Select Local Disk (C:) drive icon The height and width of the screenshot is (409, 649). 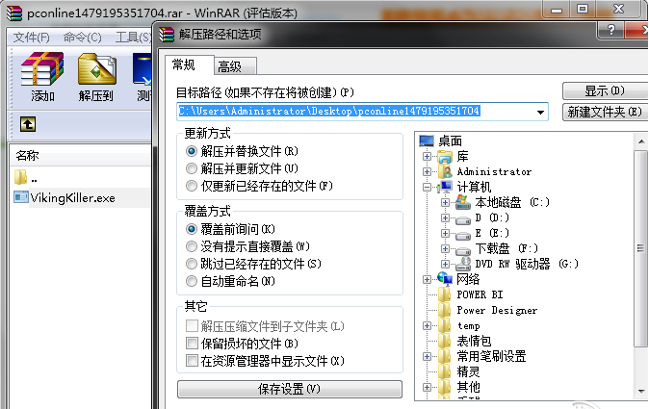pos(462,202)
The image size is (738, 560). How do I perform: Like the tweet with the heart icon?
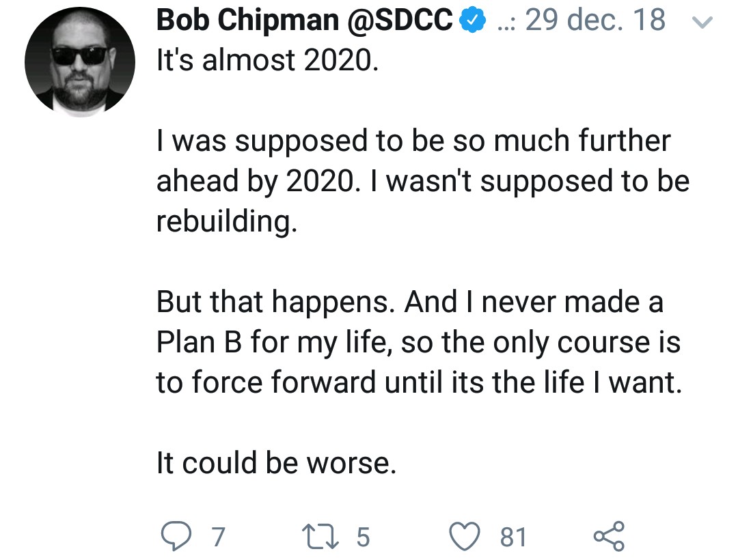click(465, 537)
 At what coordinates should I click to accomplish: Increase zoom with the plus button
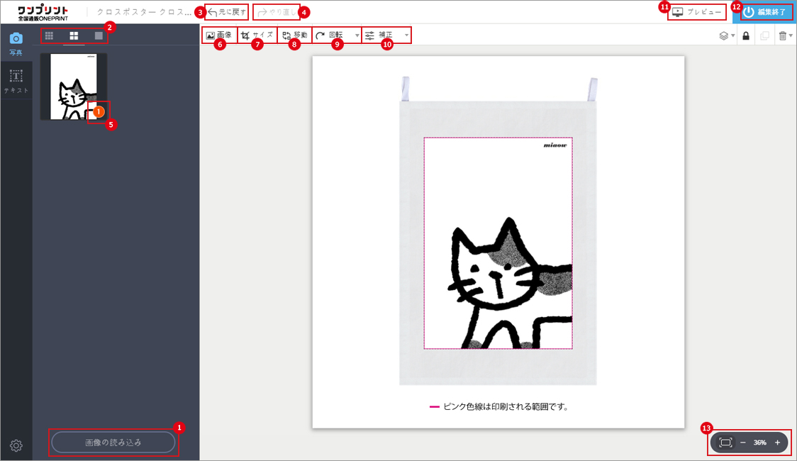click(x=777, y=443)
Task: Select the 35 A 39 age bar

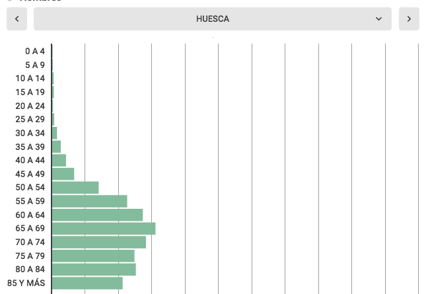Action: click(56, 147)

┄┄┄┄┄┄

» **Work instruction**: Leave out the pictures and return, exactly as written, only the lines from the line with "The image size" through the end of the records above.

» **Task response**:
The image size is (738, 560). How do I perform: Like the tweet with the heart icon?
click(465, 537)
 At what coordinates should I click to accomplish: Increase zoom with the plus button
click(x=777, y=443)
Task: Select the 35 A 39 age bar

Action: click(56, 147)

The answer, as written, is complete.